WATER: The first few years, we relied on a lake pump in summer and snow melt for water in winter (because I never expected to live here full time!). Now we have a well, with a 55 gallon cistern in the kitchen. Alas, on Dec 23, the -22 temperatures coupled with low snow insulation of the ground froze every pipe and hose that delivered water from the well to anywhere else. We couldn't even move the hand pump. So I have returned to life with a dry sink (water drains into a bucket that I empty by hand) and melting snow for wash water. Without animals, (and when my husband is gone) this is not too tough. But additional snow (insulation) or warmer temperatures will help. My husband plans to use a flame thrower to melt the ground around the tubes and then re-insulate it. Good luck with that.
Conclusion: On weeks when everything works well, we have a lot more free time than this summary may suggest to a city person. For example, I knead bread instead of driving to a supermarket. I haul wood and shovel instead of going to a gym. And my home is so small (two rooms) that it is a cinch to keep it neat and orderly. And laundry? I don't mind wearing the same clothes for days at a time - hey - who would know? (and we are part-time telecommuters).
I realize this hands-on lifestyle is not for everyone, but I have found it more congenial (after several years of adaptation) than I ever expected... EXCEPT at 6 am when there is no heat, no light, and worst of all, no coffee!
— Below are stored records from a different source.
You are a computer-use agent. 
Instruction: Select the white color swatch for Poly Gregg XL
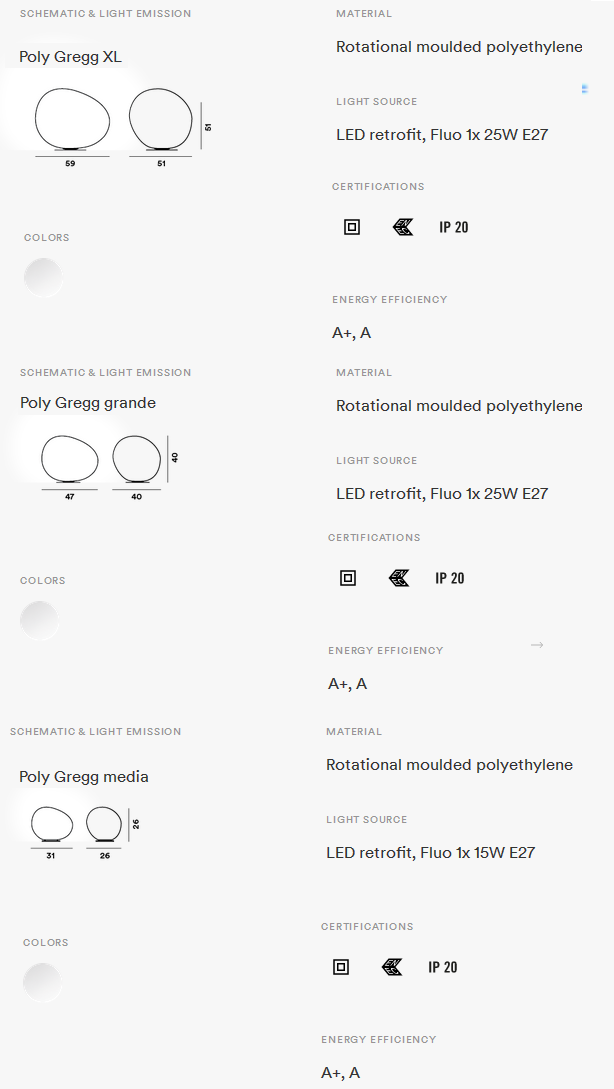43,278
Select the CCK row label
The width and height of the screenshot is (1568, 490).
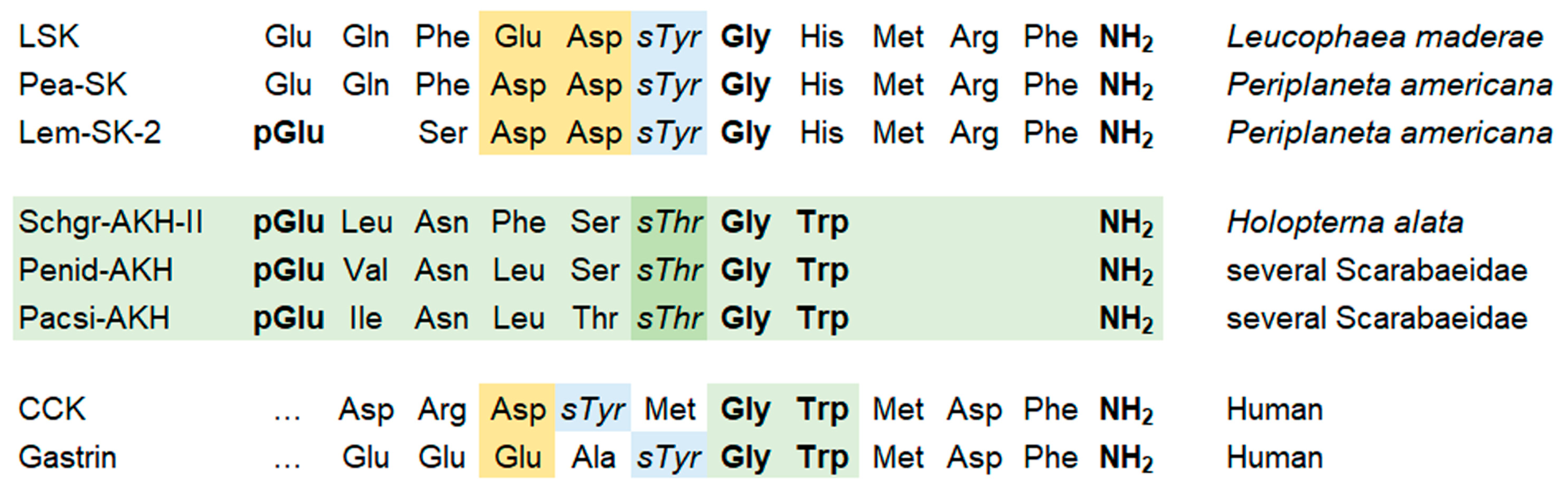[52, 409]
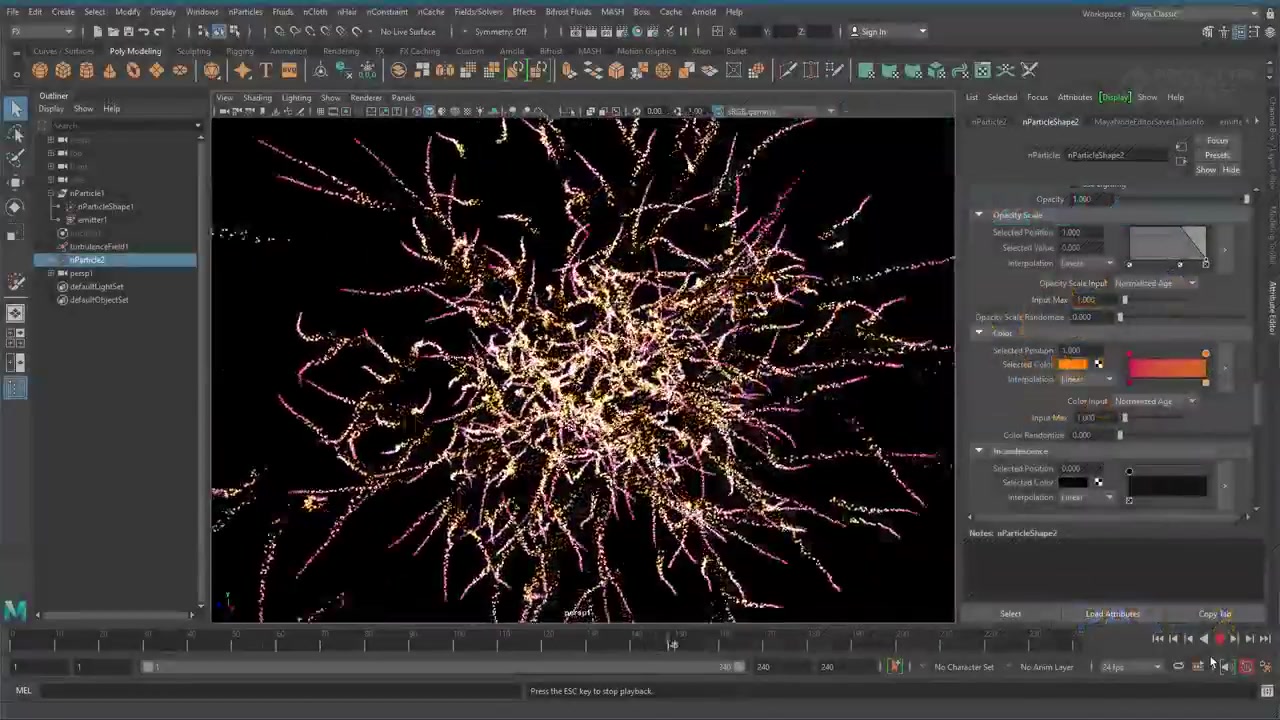Click the Polygon Cube shelf icon
Viewport: 1280px width, 720px height.
click(x=63, y=70)

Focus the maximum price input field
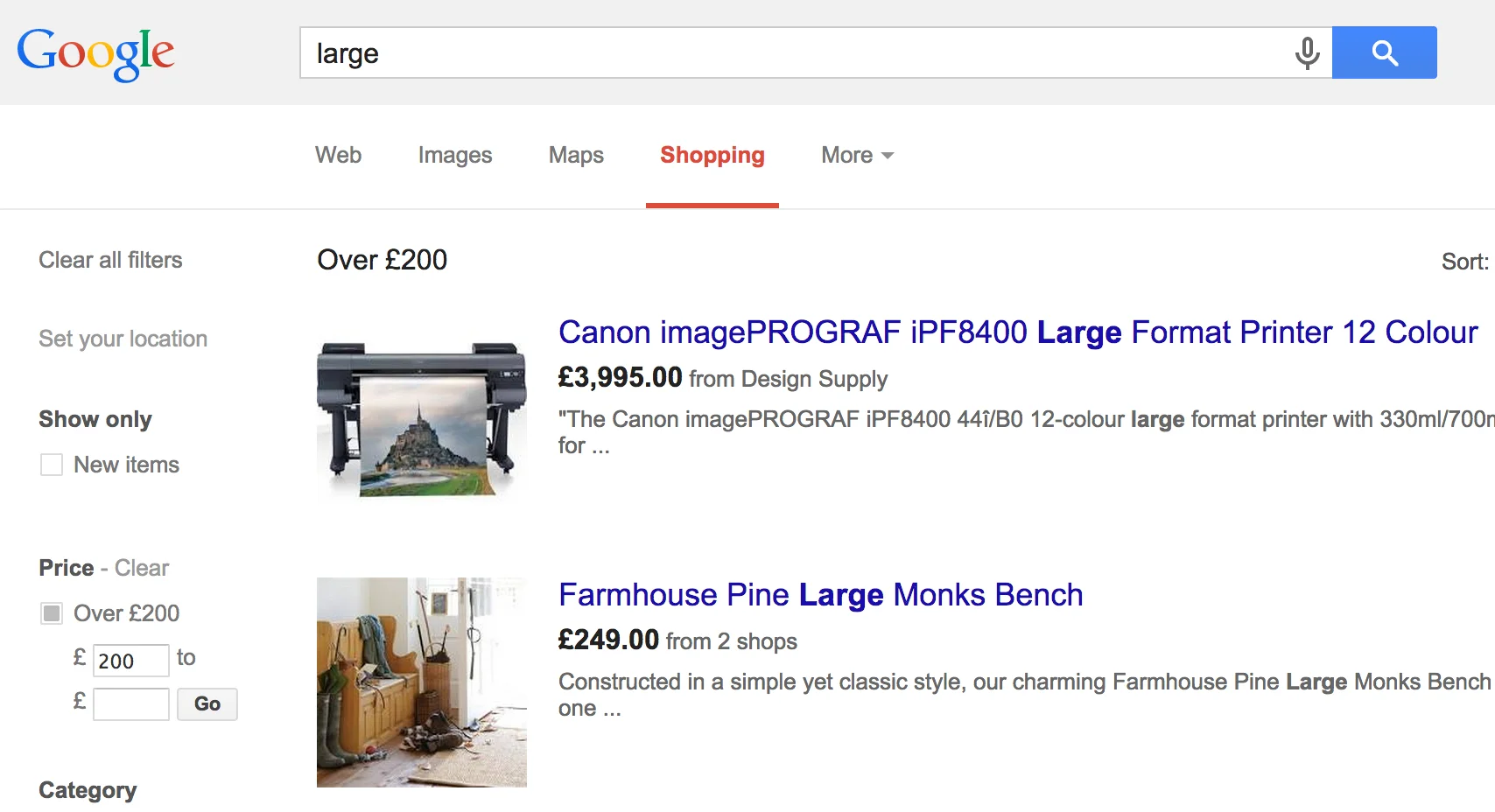coord(131,704)
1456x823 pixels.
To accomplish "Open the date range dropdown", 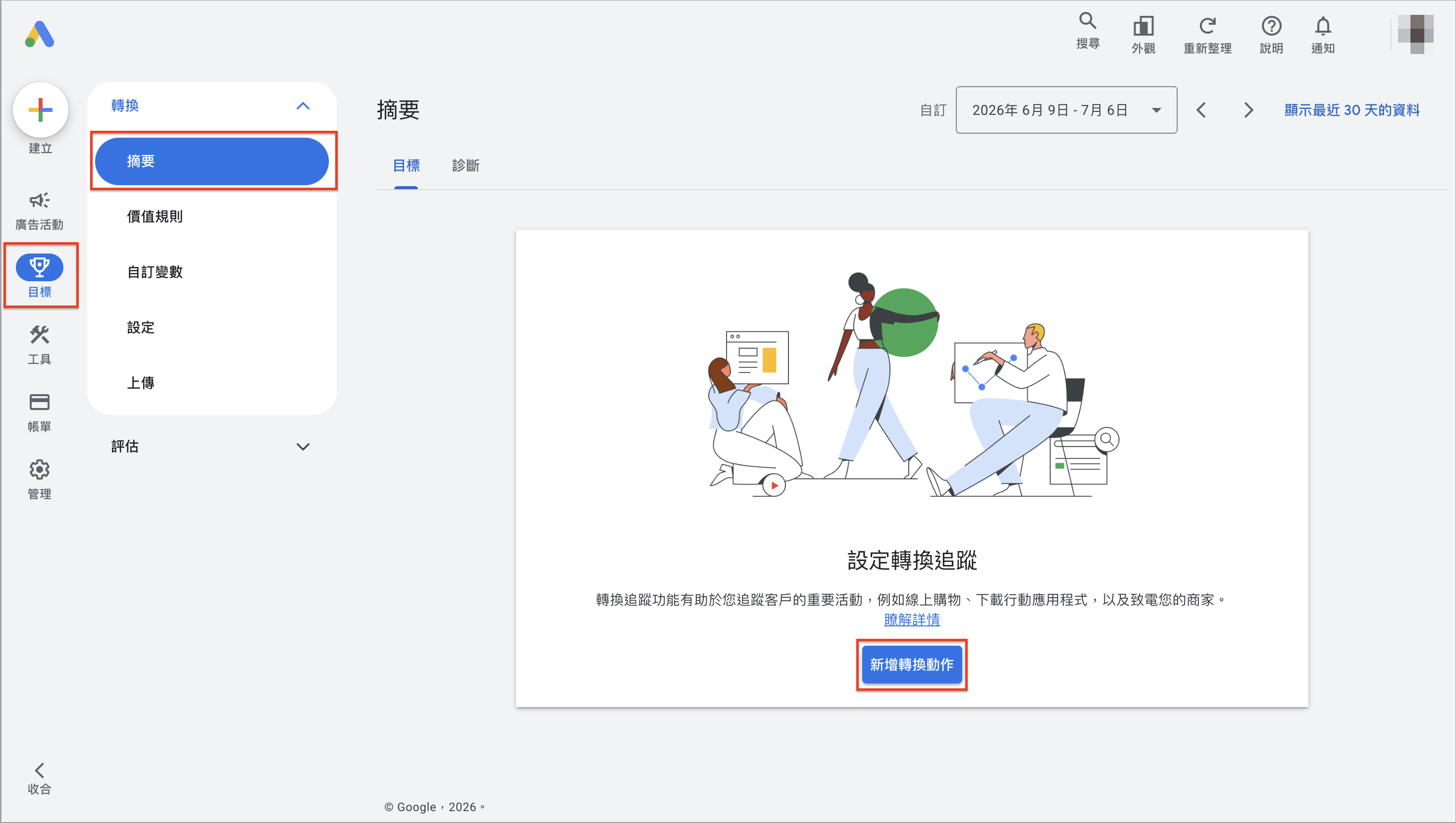I will pyautogui.click(x=1066, y=110).
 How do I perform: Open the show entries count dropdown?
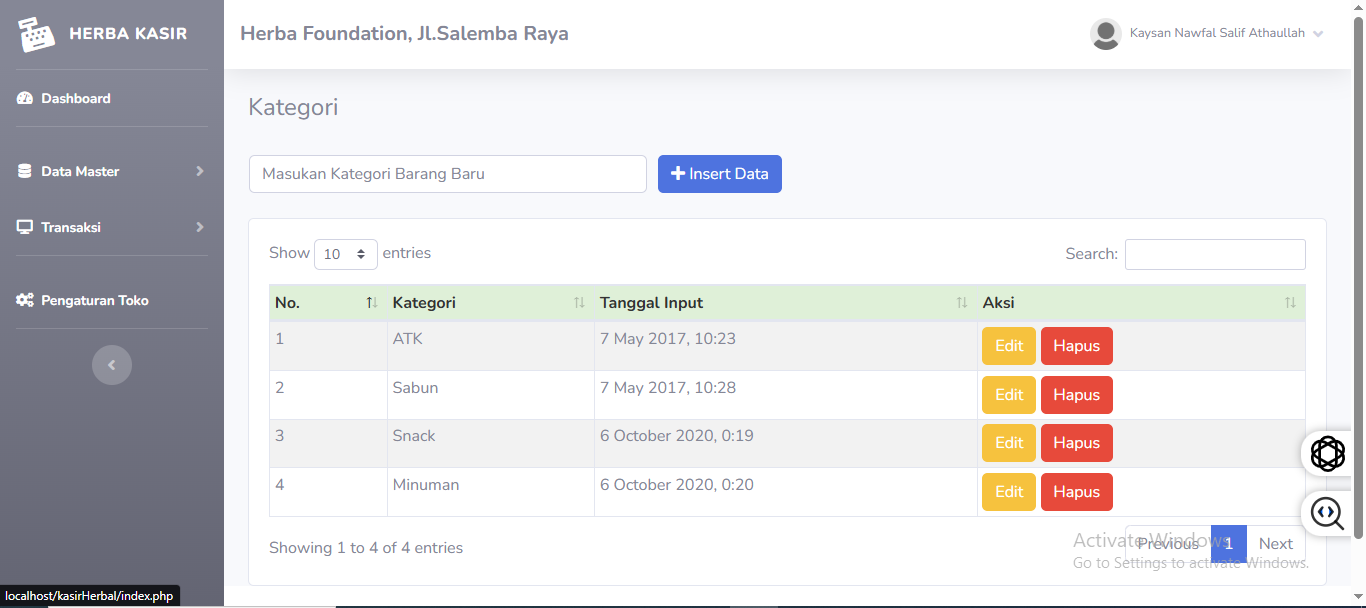click(346, 254)
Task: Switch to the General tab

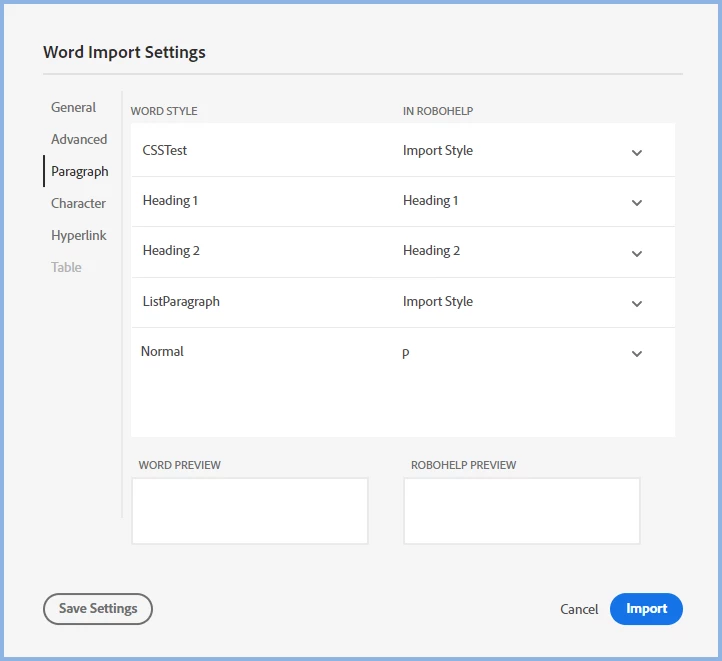Action: click(74, 108)
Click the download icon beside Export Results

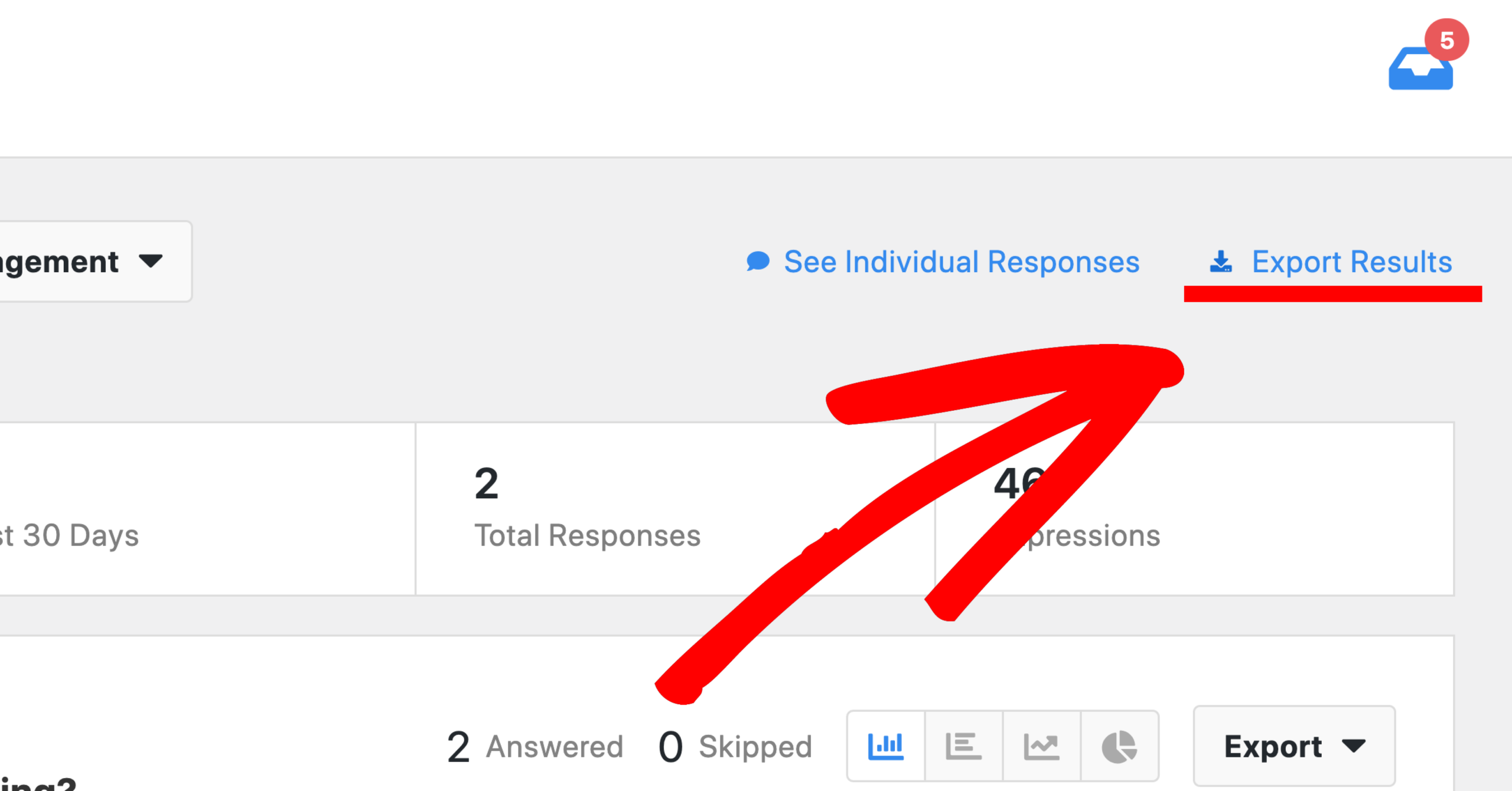click(1221, 262)
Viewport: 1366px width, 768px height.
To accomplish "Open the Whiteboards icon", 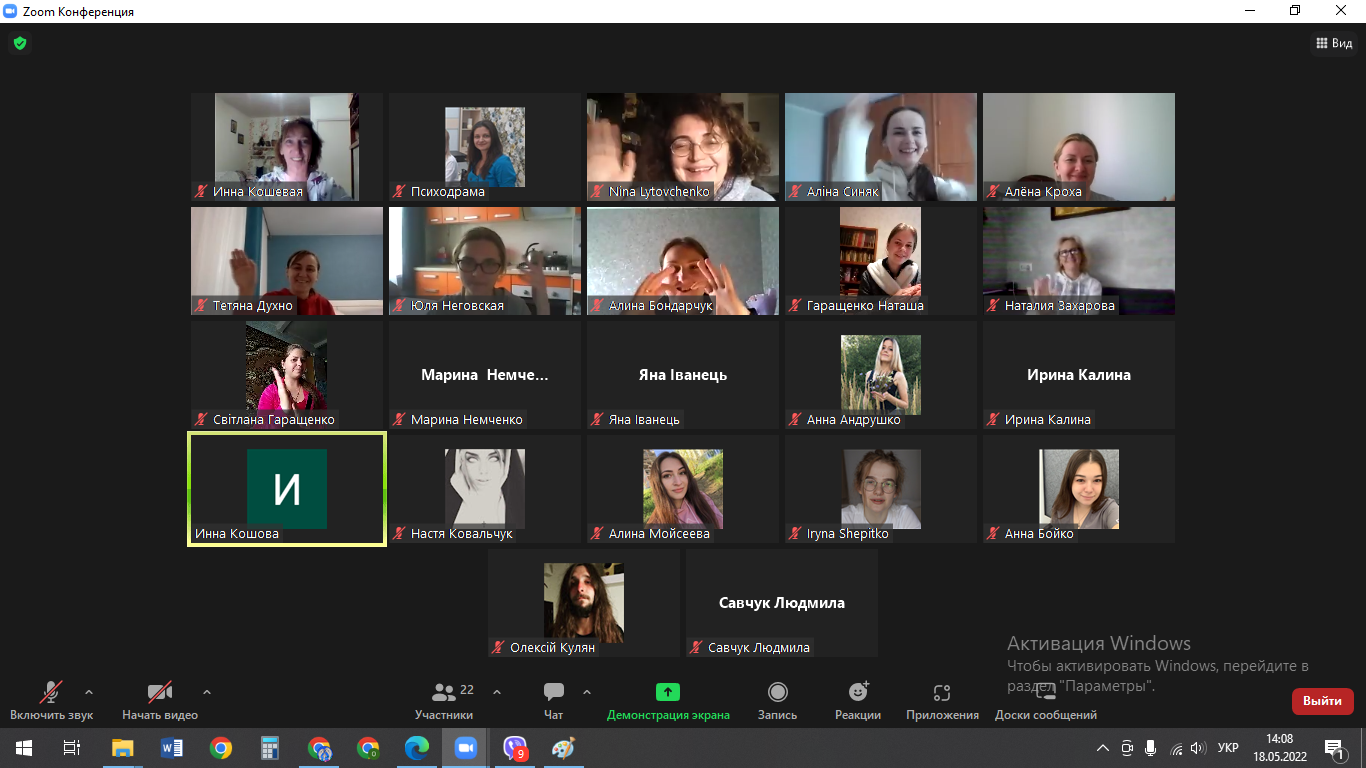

Such an interesting read, you really do work so much harder than those of us sitting in 40 degrees C. Thanks for sharing your life with us.
ReplyDeleteHello, I like living vicariously through you. Soon I hope to give homesteading a try. I was wondering if with your generators and other power sources if you could use a more proficient form of heat, such as propane?
ReplyDeleteWe use propane tanks (100 lb and 20 lb) to heat water, warm the shower house for short periods, power the smoker and BBQ, and power the dragon heater to pre-heat the plane. If you homestead on a road system, you could have a large propane tank filled by a truck once a year, etc. We have to haul ours by snow machine to have them filled at a lodge.
ReplyDeleteYou are really an inspiration for us! My husband, our daughter, and I intend on moving up to AK (the Willow area) this summer. I too am from TX. and we currently live here in N. TX.
ReplyDeleteWe found your blog about two months ago and have quite enjoyed reading about the 'how to' of moving to AK from TX!